Dedicated Funding?!
by Tom Yamachika, President, Tax Foundation Hawaii
When we do our work here at the Foundation, we get to review a LOT of bills in detail because they involve tax or public financing. This year we are following more than 300 bills out of nearly 3,200 that have been introduced this session.
One of the bills that is moving this session attempts to create yet another special fund, something we have railed about in the past, on KHON2 for example. Here is some language from the preamble to House Bill 1410 (EVSLIN, AMATO, BELATTI, IWAMOTO, KAHALOA, KAPELA, LAMOSAO, MARTEN, MORIKAWA, TARNAS, Kila), that attempts to justify it:
The legislature further finds that there is a need to provide a dedicated funding source to support housing designed for individuals with special needs, including those with alcohol or drug addictions, individuals transitioning from incarceration, youth aging out of foster care, survivors of domestic violence, veterans, individuals with disabilities or mental illness, frail elderly, and chronically homeless individuals. Although significant resources are allocated annually for supportive housing, reliance on legislative appropriations creates uncertainty for non-profit providers and the counties, which face significant risks in developing permanent supportive housing.

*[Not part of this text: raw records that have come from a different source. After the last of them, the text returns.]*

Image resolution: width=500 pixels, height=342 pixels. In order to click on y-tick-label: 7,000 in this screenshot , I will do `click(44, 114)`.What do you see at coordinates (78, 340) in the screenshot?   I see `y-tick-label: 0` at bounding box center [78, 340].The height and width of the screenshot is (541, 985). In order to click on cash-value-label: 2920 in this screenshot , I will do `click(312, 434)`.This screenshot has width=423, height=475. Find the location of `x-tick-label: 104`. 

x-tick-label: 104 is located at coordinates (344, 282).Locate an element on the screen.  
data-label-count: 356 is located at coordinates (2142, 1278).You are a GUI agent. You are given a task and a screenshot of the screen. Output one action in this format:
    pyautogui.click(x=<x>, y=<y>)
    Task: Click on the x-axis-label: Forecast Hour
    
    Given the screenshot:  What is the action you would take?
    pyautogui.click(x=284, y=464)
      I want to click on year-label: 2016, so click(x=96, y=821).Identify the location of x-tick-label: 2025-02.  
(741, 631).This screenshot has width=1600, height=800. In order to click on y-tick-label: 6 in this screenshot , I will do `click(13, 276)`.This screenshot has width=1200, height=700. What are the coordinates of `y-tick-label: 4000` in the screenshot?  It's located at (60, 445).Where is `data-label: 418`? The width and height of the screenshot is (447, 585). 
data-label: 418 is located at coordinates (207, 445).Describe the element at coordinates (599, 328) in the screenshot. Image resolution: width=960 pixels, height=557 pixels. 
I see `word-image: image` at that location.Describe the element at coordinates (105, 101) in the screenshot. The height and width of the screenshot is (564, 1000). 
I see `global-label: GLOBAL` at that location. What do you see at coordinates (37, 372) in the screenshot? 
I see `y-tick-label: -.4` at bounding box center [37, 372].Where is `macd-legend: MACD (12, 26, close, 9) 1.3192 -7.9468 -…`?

Even the bill supporters admit that there are “significant resources” allocated annually for supportive housing, but that isn’t good enough for them. “Reliance on legislative appropriations creates uncertainty”? When is there ever “certainty” in obtaining funding for anything year after year? It certainly doesn’t happen in business. A customer who is here today may be gone tomorrow. In accounting and law practice, for example, a customer who has been with you for years and years may die, retire, get into an accident, get hauled off to the hoosegow (hopefully this doesn’t happen too often in your line of work), or get acquired. In the nonprofit world, donations supporting any organization, including the Foundation, are never guaranteed and can disappear suddenly for many of the same reasons, and also if there is a new manager or owner who has a new set of priorities for the donating (soon to be formerly donating) company.
In addition, anyone who wants to be paid with public money needs to know that taxpayers paid that money, and those same taxpayers elected representatives and senators to oversee how that money is spent. Expecting lawmakers to abdicate their oversight responsibility is a frightening thought. But bill after bill introduced in our legislature proposes to establish special funds. We even have legal criteria for special funds, contained in section 37-52.3, HRS, but bill after bill proposes special funds that don’t even come close to meeting the criteria.
Is there any wonder that we have so many special funds, many of which, as we have discussed in articles before, contain gobs of unused cash? We have developed a dangerous tradition of being unable to keep tabs on the money we have, and as a result keep asking for more and more and more in taxes.
There. Is. No. Such. Thing. As. A. Dedicated. Funding. Source! Get that concept out of your heads and be satisfied with appropriated funding. Or our State’s budgeting process will become even more insane than it is now.